Does ‘Good’ Cholesterol Still Matter?

For years, so-called “bad” and “good” cholesterol have been the yin and yang of heart health, the two lipids around which so much advice revolves.

Bad cholesterol (low-density lipo­protein, or LDL) deposits excess cholesterol in your arteries, where it can build up into plaques, increasing the likelihood of heart disease and blood clots. Good cholesterol (high-density lipo­protein, or HDL) carries surplus cholesterol back to your liver so that it can be excreted.

To prevent heart disease, we’ve been told to keep our bad cholesterol level down and our good cholesterol level up—with 45 milligrams per deciliter usually offered as a good target.

Sounds pretty straightforward, right? Doctors thought so, too.

But according to several recent studies, good cholesterol alone has little ability to lower heart disease risks, and more is not necessarily better.
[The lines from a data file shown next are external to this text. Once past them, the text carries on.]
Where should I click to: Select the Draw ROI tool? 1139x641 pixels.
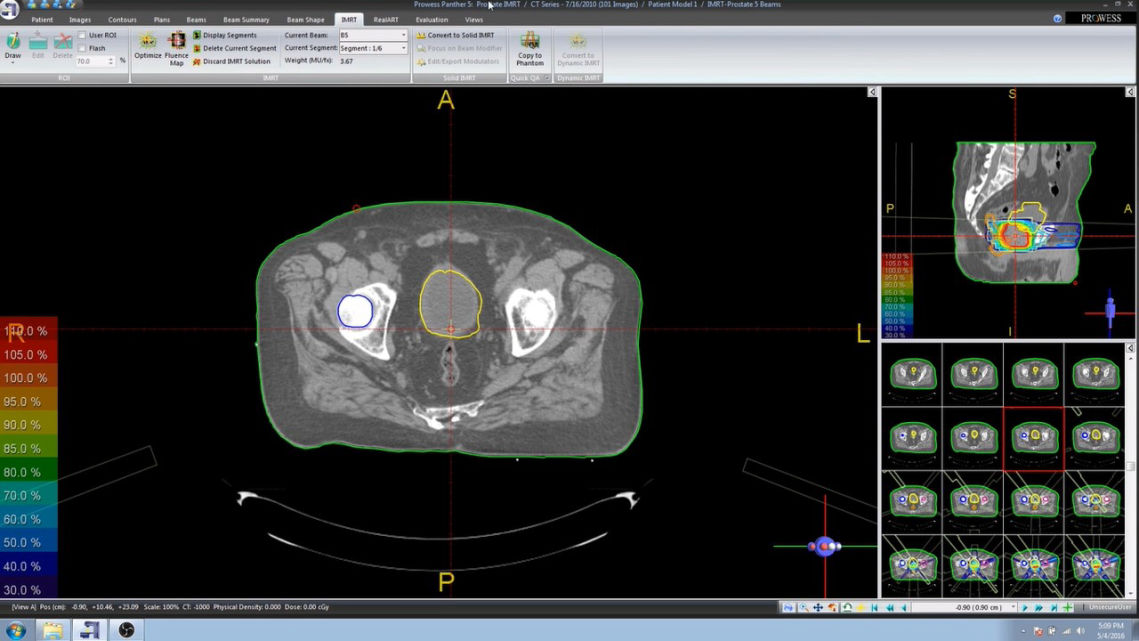point(13,45)
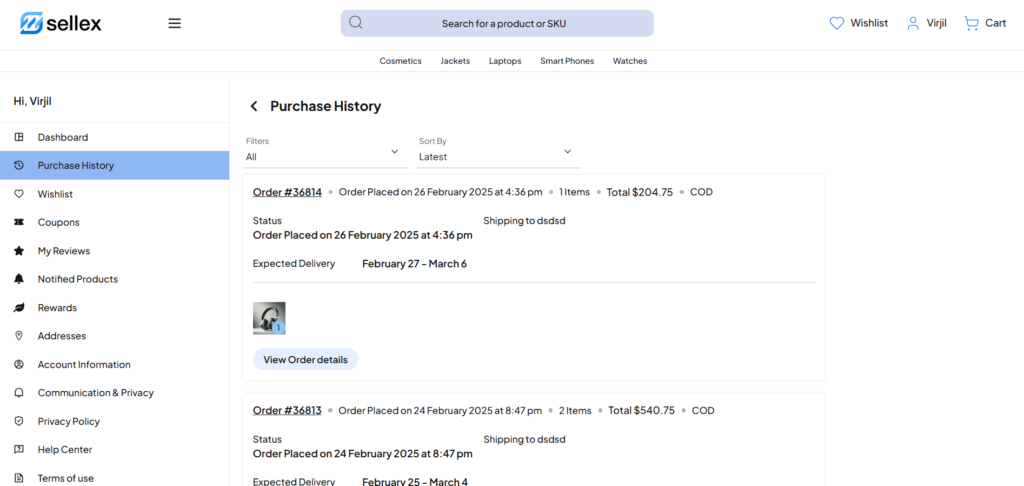Expand the Sort By dropdown
This screenshot has width=1024, height=486.
[x=498, y=151]
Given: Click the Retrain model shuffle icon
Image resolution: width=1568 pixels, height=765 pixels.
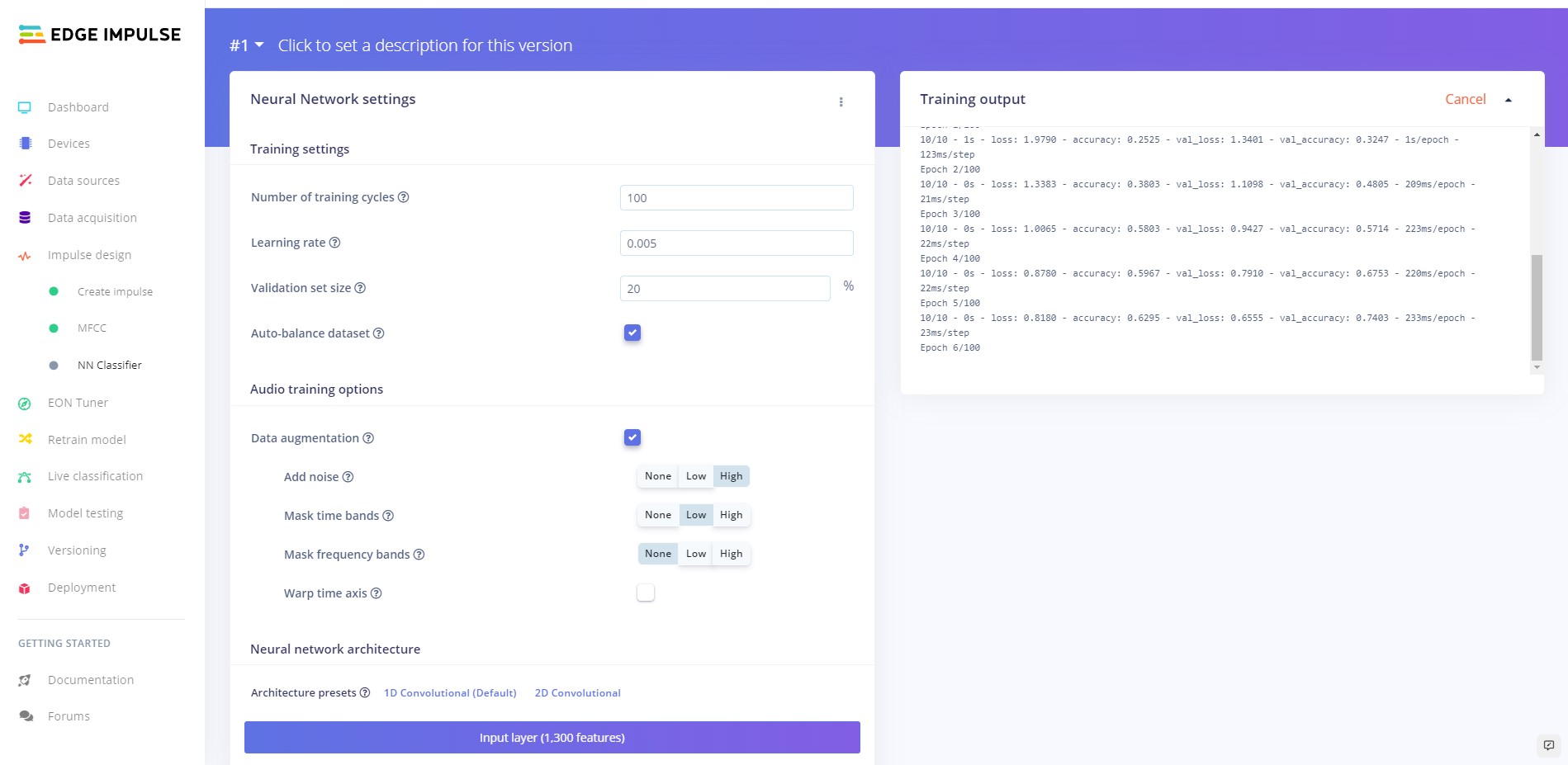Looking at the screenshot, I should [x=25, y=439].
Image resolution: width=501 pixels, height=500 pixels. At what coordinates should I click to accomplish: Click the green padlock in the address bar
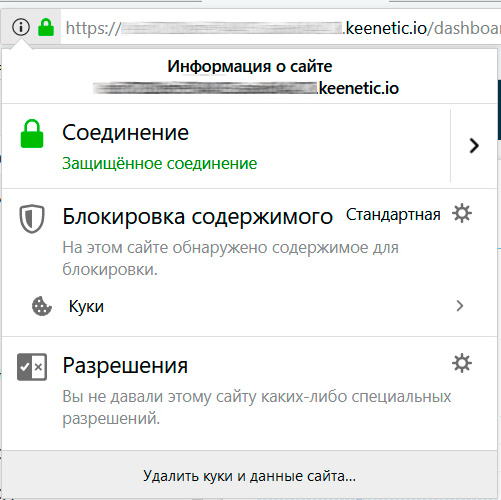tap(46, 27)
Here’s what you need to know about the current thinking, along with some healthy-heart guidelines that are unlikely to change, even if our understanding of cholesterol does. 

The New Evidence on HDL

The first clue that the role of good cholesterol was more complicated than previously thought emerged when scientists tried to develop medications to raise HDL levels.

The drugs they tested—niacin and cholesteryl ester transfer protein inhibitors—boosted HDL in the blood but failed to reduce cardiovascular-disease risk.
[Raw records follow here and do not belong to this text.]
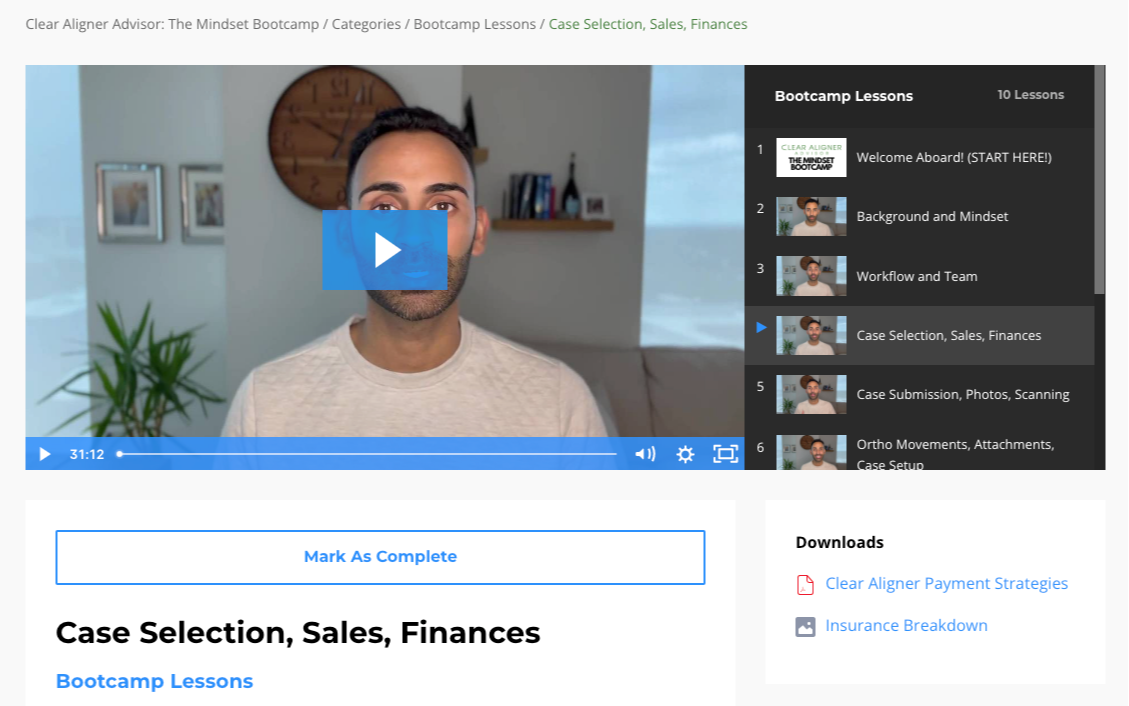1129x706 pixels.
Task: Open Clear Aligner Payment Strategies download
Action: click(x=946, y=583)
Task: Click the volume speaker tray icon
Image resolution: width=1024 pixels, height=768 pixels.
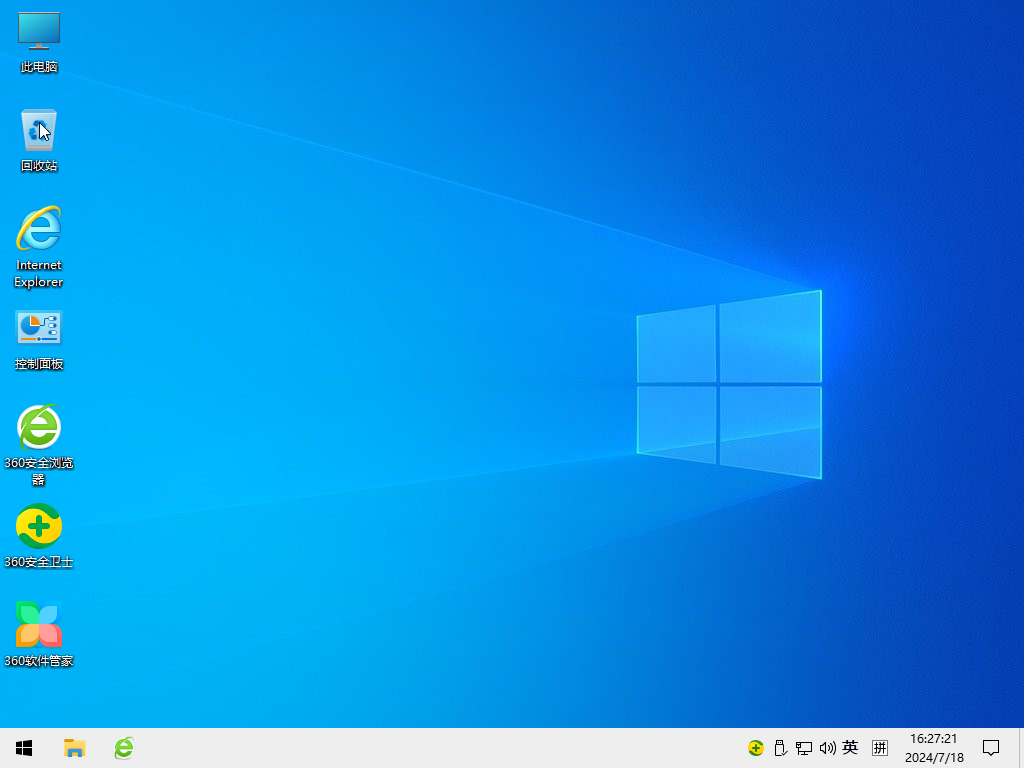Action: click(828, 747)
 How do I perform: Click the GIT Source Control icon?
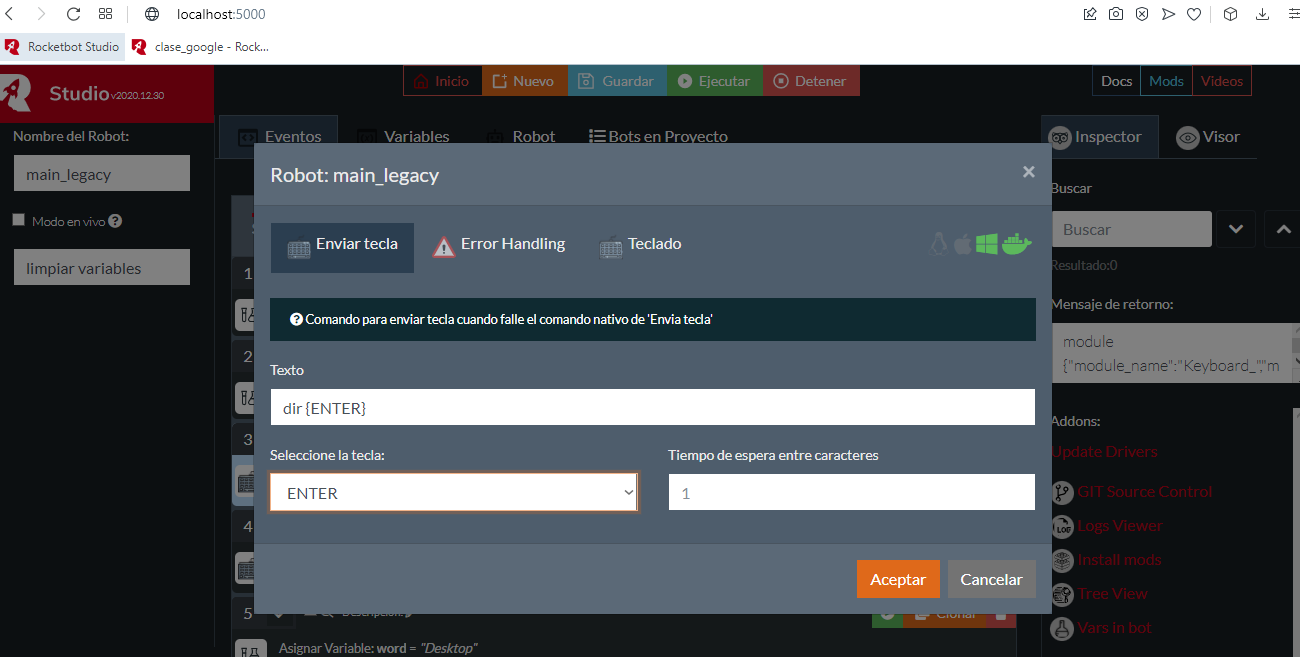[1062, 492]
Those results surprised doctors. We know that certain lifestyle changes, such as exercising more and quitting smoking, drive HDL levels up and heart-disease risk down.

But increasing HDL levels arti­fi­cially, without behavioral changes, doesn’t reduce risk at all. “It turns out that HDL is not a very good therapeutic target,” says Dennis Ko, M.D., a cardiologist and senior scientist at the Institute for Clinical Evaluative Sciences in Ontario, Canada.

What’s more, Ko’s own research suggests that above a certain threshold, more HDL could increase health risks.

His team looked at 631,762 people and found that those with an HDL level greater than 70 mg/dL (in men) or 90 mg/dL (in women) were more likely to die—for reasons ­unrelated to cardiovascular disease. 

Getting Good Cholesterol Up

As researchers work to figure out what these findings mean in the quest to keep hearts healthy, your doctors might still use your HDL level (in conjunction with measurements of LDL and total cholesterol) to help predict your cardiovascular-disease risk.

Our experts say that a very low HDL level can be a sign of trouble, but that the only meaningful way to raise it is through lifestyle changes. 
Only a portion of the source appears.